Panglimanews.com– Seorang warga Moncongloe berinisial BS telah melayangkan gugatan perdata terhadap ATR/BPN dan Polres Maros ke Pengadilan Negeri Kelas IB Maros.
Gugatan ini didaftarkan pada 8 Juli 2024 dengan Nomor Perkara No.22/Pdt.G/2024/PN.Maros, setelah BS merasa terzalimi selama delapan tahun.
BS mengaku telah mengalami teror dan penganiayaan sejak 2016 akibat kasus penyerobotan tanah yang sedang diproses di Polres Maros.
Dalam insiden yang terjadi, BS pernah dipukul dengan kayu hitam hingga mengalami luka di bagian belakang kepala.
Ia merasa bahwa kasus ini telah menguras banyak waktu, tenaga, dan uangnya.
Proses hukum di Kantor Pertanahan Maros ATR/BPN serta laporan penyerobotan tanah di Polres Maros terus berlarut-larut tanpa penyelesaian yang jelas.
“Saya merasa fakta diputarbalikkan.

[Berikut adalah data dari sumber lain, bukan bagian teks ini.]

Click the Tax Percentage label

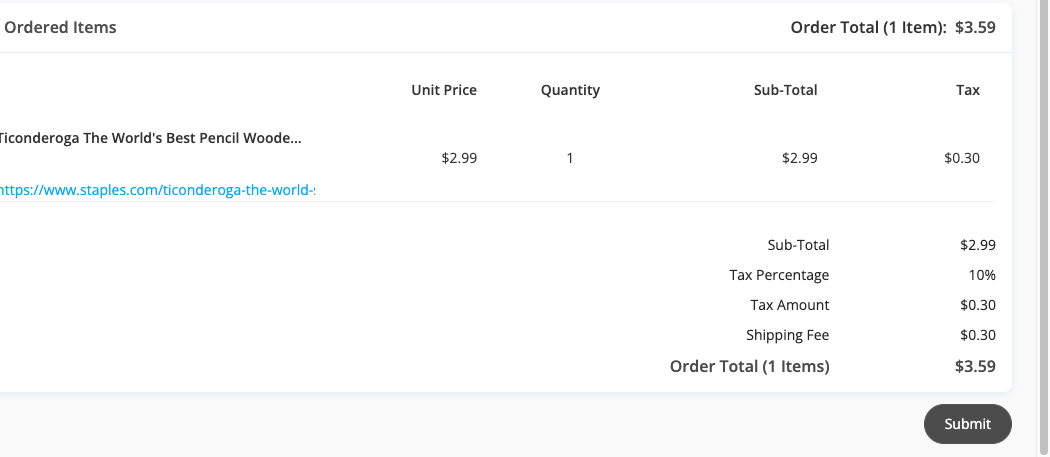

Bahkan, saya dituduh dalam kasus pidana perusakan hanya karena mengelola tanah yang rusak akibat pondasi dan tiang-tiang cor yang dibuat oleh HM (tergugat I) saat menyerobot tanah saya,” ungkap BS kepada media pada Rabu (17/7/2024).
Dalam gugatannya, BS menuntut agar Pengadilan Negeri Maros mengusut tindakan melawan hukum yang dilakukan oleh ATR/BPN Maros dan Polres Maros serta para tergugat lainnya.
Sidang pertama dijadwalkan pada 8 Agustus 2024. BS merasa ada unsur-unsur perbuatan melawan hukum dan kesalahan dalam penanganan perkaranya yang menyebabkan kerugian besar baginya, baik secara administratif, tenaga, pikiran, maupun fisik.
Ia menuntut ganti rugi materil sebesar Rp 1,5 miliar dan kerugian inmateril sebesar Rp 10 miliar.
BS telah mempersiapkan bukti-bukti dan saksi-saksi yang akan disampaikan dalam persidangan guna mempertahankan haknya.
“Saya meminta tolong kepada Bapak Presiden RI, Bapak Menteri ATR/BPN, dan Bapak Kapolri untuk membantu saya sebagai warga biasa. Tanah ini saya beli dengan uang hasil keringat, bukan didapat secara gratis. Saya merasa tersiksa diteror selama delapan tahun,” keluh BS.
Sebelumnya, BS telah mengirim surat ke ATR/BPN Provinsi Sulawesi Selatan dan Polda Sulsel, serta kepada Menteri ATR/BPN dan Kapolri, namun masalahnya semakin rumit dan mendapat pelayanan yang buruk.
Akhirnya, BS harus menggugat ke pengadilan sebagai langkah terakhirnya untuk mencari keadilan.
“Semoga hakim yang menyidangkan gugatan saya ini cermat dan adil dalam menangani kasus ini, sehingga hak-hak saya bisa dipulihkan,” harap BS.
Kasus ini menjadi sorotan publik karena menggambarkan perjuangan panjang seorang warga biasa dalam mencari keadilan di tengah sistem hukum yang kompleks.
Semua pihak berharap agar proses persidangan berjalan lancar dan adil, serta memberikan keadilan yang sebenar-benarnya bagi BS.